#### [Provided material]
*** Begin section ***
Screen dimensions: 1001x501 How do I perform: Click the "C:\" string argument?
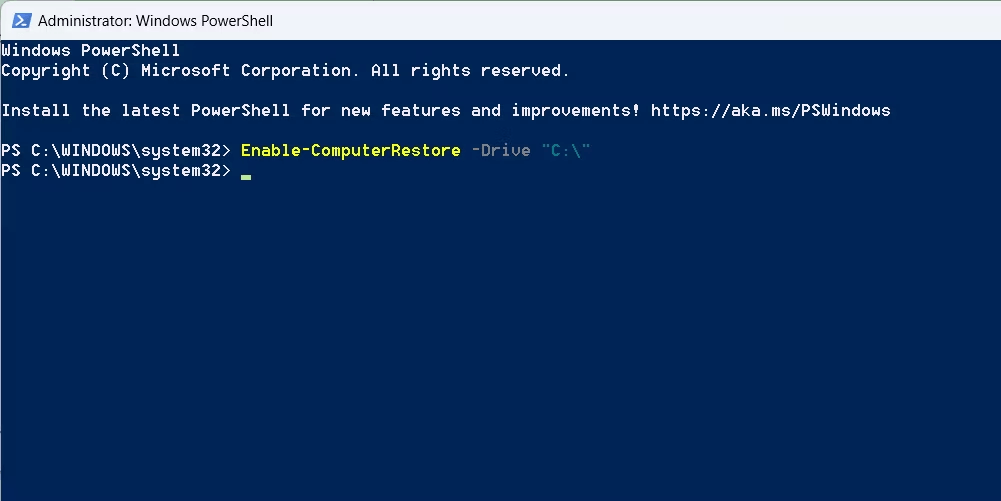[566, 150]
*** End section ***
*** Begin section ***
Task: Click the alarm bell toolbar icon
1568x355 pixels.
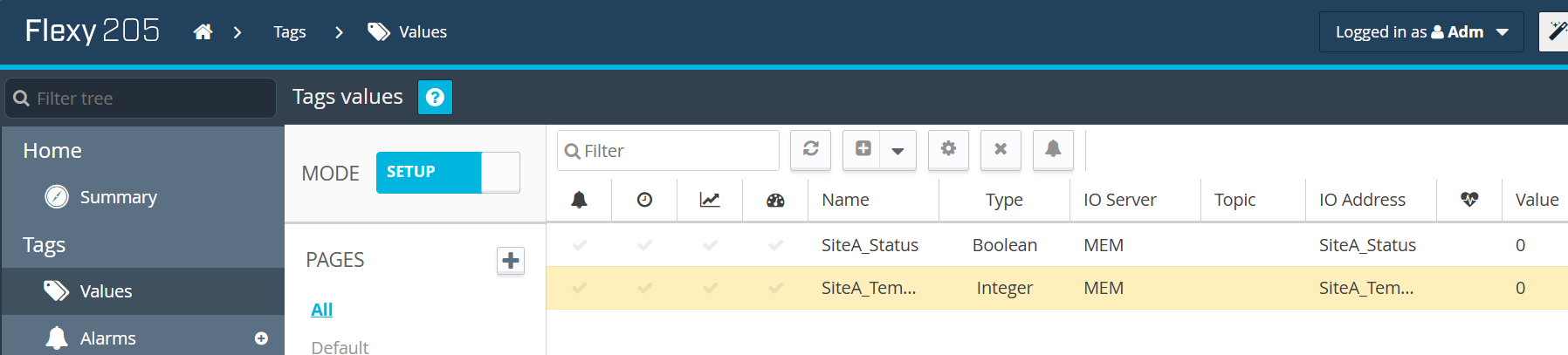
*** End section ***
*** Begin section ***
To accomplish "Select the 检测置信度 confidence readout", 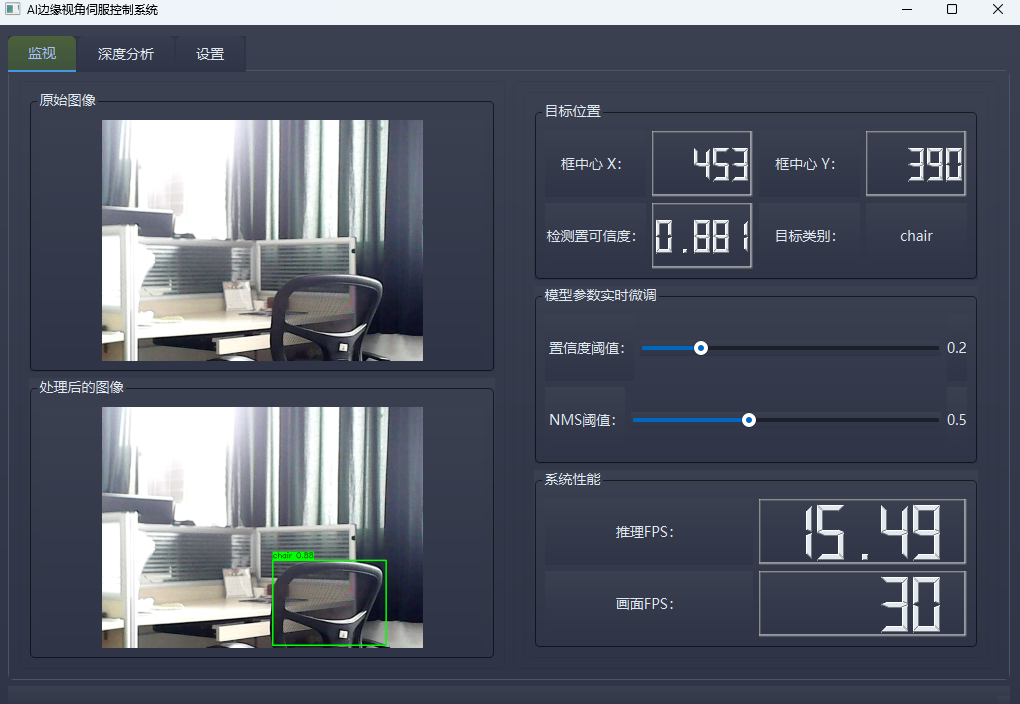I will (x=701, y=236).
*** End section ***
#### [What the task requires]
Retype word for word everything in the listing above from the line that holds "Task: Click the alarm bell toolbar icon" down to the line that holds "1568x355 pixels.". Keep both end lines and leave out the rest.

#### [Solution to this task]
Task: Click the alarm bell toolbar icon
1568x355 pixels.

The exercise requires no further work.